**DATA TO PROCESS:**
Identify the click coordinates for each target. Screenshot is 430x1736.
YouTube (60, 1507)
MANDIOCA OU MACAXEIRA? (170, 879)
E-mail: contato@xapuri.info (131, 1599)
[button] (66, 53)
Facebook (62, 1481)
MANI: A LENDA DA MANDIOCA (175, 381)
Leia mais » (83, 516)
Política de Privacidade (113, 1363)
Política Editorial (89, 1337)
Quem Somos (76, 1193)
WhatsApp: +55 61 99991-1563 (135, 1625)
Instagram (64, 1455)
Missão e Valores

**EXERCISE AIM:** Pull every line containing the word "Política" out of the listing.

**YOUR SOLUTION:**
Política de Privacidade (113, 1363)
Política Editorial (89, 1337)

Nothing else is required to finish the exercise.